Andy returns to the office, telling Pam that he prefers to be called "Drew" now. We get a little flashback of "the Andy Bernard incident" as Andy (I'm not calling him "Drew") tells us that he's a new man with a new attitude -- hence the new name. Jim also declines to call Andy "Drew," which Andy pretends not to get pissed off about. He just smiles like you do when your shoes are on fire. Dwight is dodging the name issue entirely by having simply decided to ignore Andy for three years (much as Dwight was himself for an extended period of his childhood for not saving the oil from a can of tuna, which, as is always the case with Dwight, explains a great deal), and Dwight tells Jim to tell Andy that he's being shunned.
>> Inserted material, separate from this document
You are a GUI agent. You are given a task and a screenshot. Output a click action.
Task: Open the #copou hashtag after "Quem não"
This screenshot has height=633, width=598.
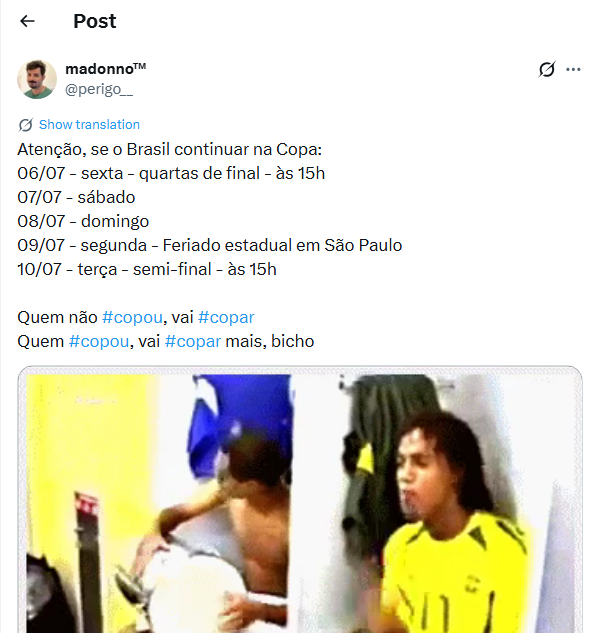(x=132, y=317)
Jim tells Andy the opposite, and adds that Dwight says he doesn't know anything about bear attacks. Dwight worriedly tells Jim some important facts to relay to Andy, but when Jim refuses and Andy leaves, Dwight is left to hiss at Jim, "Damn you." So there's a clear difference between simply shunning someone and wanting to watch him get mauled by a bear because they don't know you shouldn't try to escape by climbing a tree.
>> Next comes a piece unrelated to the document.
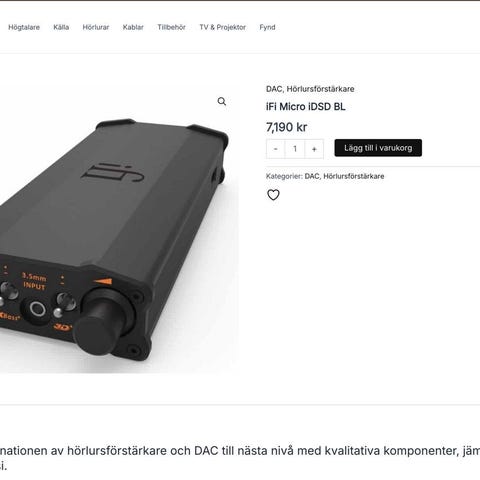Open the TV & Projektor menu

click(223, 27)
Michael says that it's safety training day. And instead of just listening to Toby's boring presentation, they're also checking out the one down at the warehouse. "And if I know Darryl," Michael promises, "it's going to be zoppity."
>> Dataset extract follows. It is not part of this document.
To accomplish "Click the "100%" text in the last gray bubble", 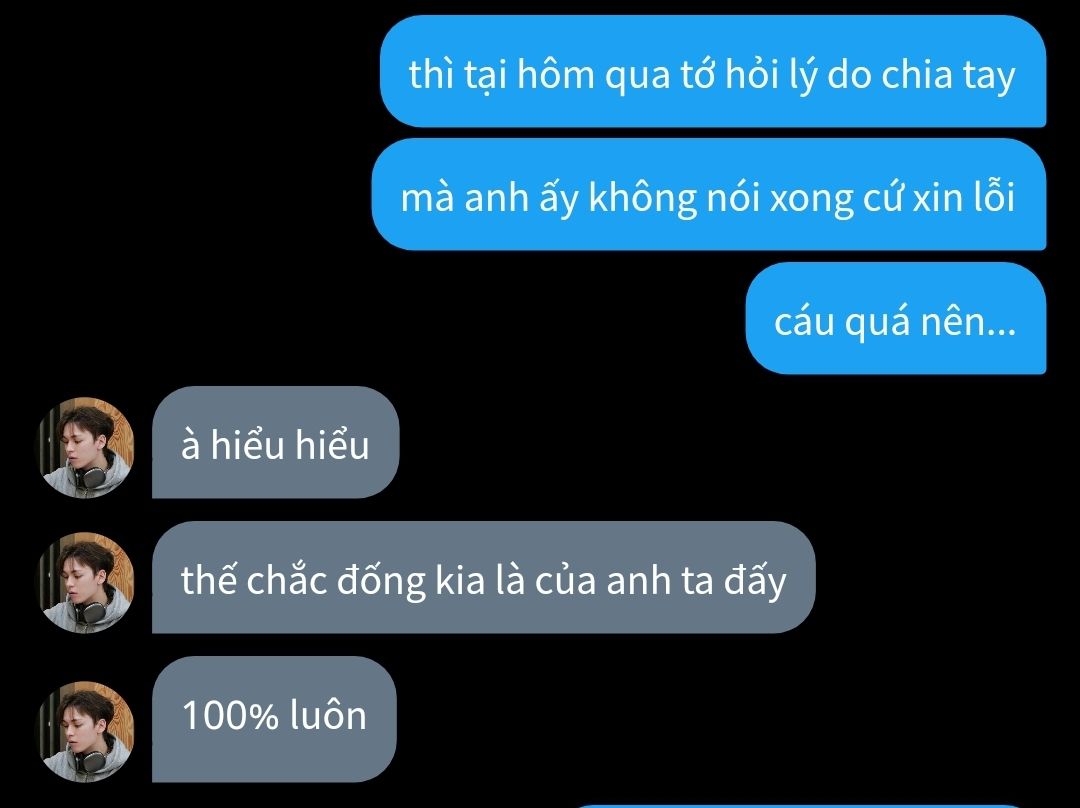I will click(x=229, y=714).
Darryl is on crutches, for some reason, as he leads the office staff on a tour of the warehouse, particularly the section of the tour that focuses on how Michael is NOT ALLOWED TO DRIVE THE FORKLIFT. Darryl THs that they have safety training once a year, or after every accident. In a rare continuity blunder, he says they've never made it a year, even though the lost-time accident board clearly had 936 the last time we saw it. Or maybe it just read 9:36, as in AM. On this most recent occasion, Darryl tells us, "someone" kicked a ladder out from under him and said:
TH of Michael in his office, guffawing, "Hey Darryl, how's it hangin'?" Hence Darryl's broken ankle.
Back to the tour, where Michael has just mistakenly called Madge the warehouse employee "Pudge," because he seriously thought that was her name. Darryl shows everyone the baler, a big red machine that looks like it could crush a car engine. Darryl says that it can indeed crush a car engine. As he's talking about how dangerous it is, and why nobody from the office should ever go near it, Kevin bets Jim that over fifty people have lost their arms in one per year. It turns out to be only ten, but Jim offers to go double or nothing, as Oscar overhears them and wants in on the action. Meanwhile, Darryl yells at Michael about never, ever, ever going near it.